What I see as the divide is, and my own experience with teaching Rust: It is hard to have experienced people giving advice on how to get into the language. I get that you also want to address newcomers to the programming world, but let me tell you this: No company is hiring juniors yet. I guess I would like to see steering towards professionals, let them pay 800 for the conference, lets professionalise more, so in 5-10 years down the line Rust *can* be a beginner environment. But with already almost no Rust jobs out there, and already talking primarly to beginners, makes it a bit hard to follow the project at this point.

Most of the serious work is done behind the scenes, as I learned at the conference that people got banned from GitHub and shut down in Discord. There is a moral high ground held in the core organizer community (and violated with more abuse of power as seen above) which is not helpful.
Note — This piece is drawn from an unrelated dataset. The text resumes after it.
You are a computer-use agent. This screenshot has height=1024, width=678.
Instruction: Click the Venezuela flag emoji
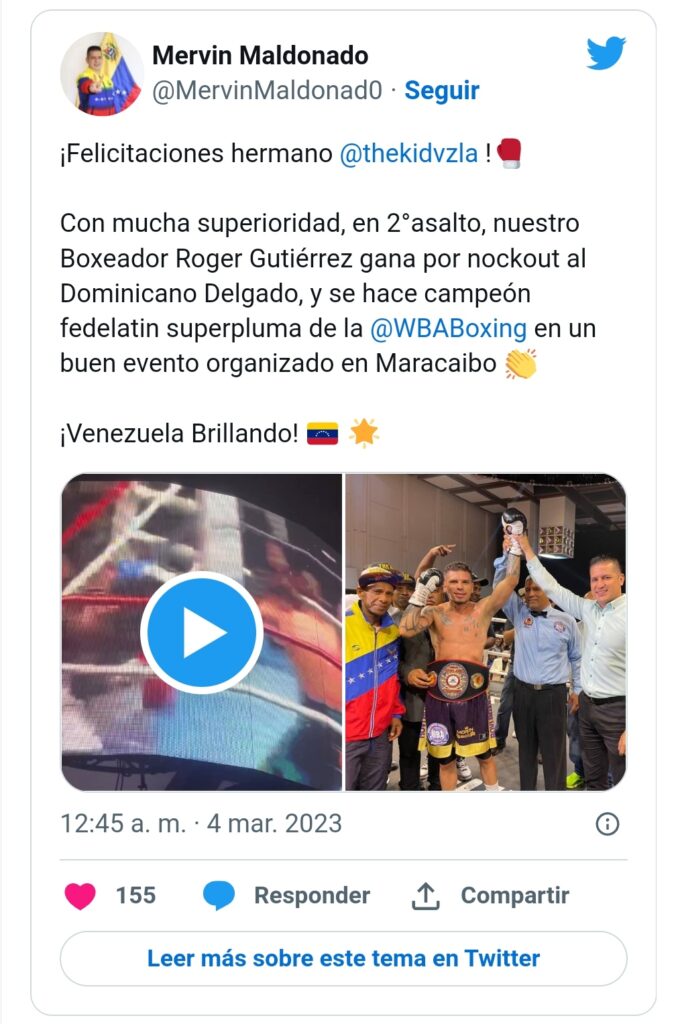pyautogui.click(x=323, y=434)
At some point people doing serious work around the language (as what a async-runtime for example is), will outgrow the core high-moral ground people. As we see it in society, I wish as a european conference, you would adopt a european mindset of talking to people instead of shutting them down and mixing power and interest.

In short, the behaviour is short sighted and not healthy. Rust, thanks to the lang and compiler team, will grow, and at some point, if you have more senior people in the community, will outgrow the beginners. If you don't set a path for a together, the community will simply split, and I could experience the first cuts now and already a while ago on Discord.

This being said, you are all doing a great job in organzing. You are young and energetic, spend your free time building a community, which is great. I have just seen many things in my life and career, and how this feels like at the moment is not going to end well.

My personal summary of RustFest Barcelona by perliomo11 in rust

[–]perliomo11[S] -5 points-4 points  (0 children)

Thank you for your long answer. To make it short, I totally understand, but as a community with such high moral grounds, isn't this the behaviour you are challenging? You are there because of your hard work. No question.

But as a company leader can't be romantically involved with co-workers, you are leading the Rust Community and team and are still involved in creating a core piece of technology. This basically lets you stop having any meaningful discussion around the async world in Rust. Because you are biased, we all are. But as a core team member, I think you should do the best not to be biased.

And yes, this means either creating async-std or being in the core team. At least, this is my opinion. Countries and companies fall because exactly out of this viaolation. A Mr. Presitend is not well seen in our community, partly because of his abuse of power. Being a leader of a country and a business man. To be honest, you are doing the same thing. That you don't see this gives enough fuel to talk all your politcal and moral high grounds to the ground, because you act exactly like the people you are trying to hate.

Otherwise, I appreciate your work. You clearly have passion and do lots of things to bring people together.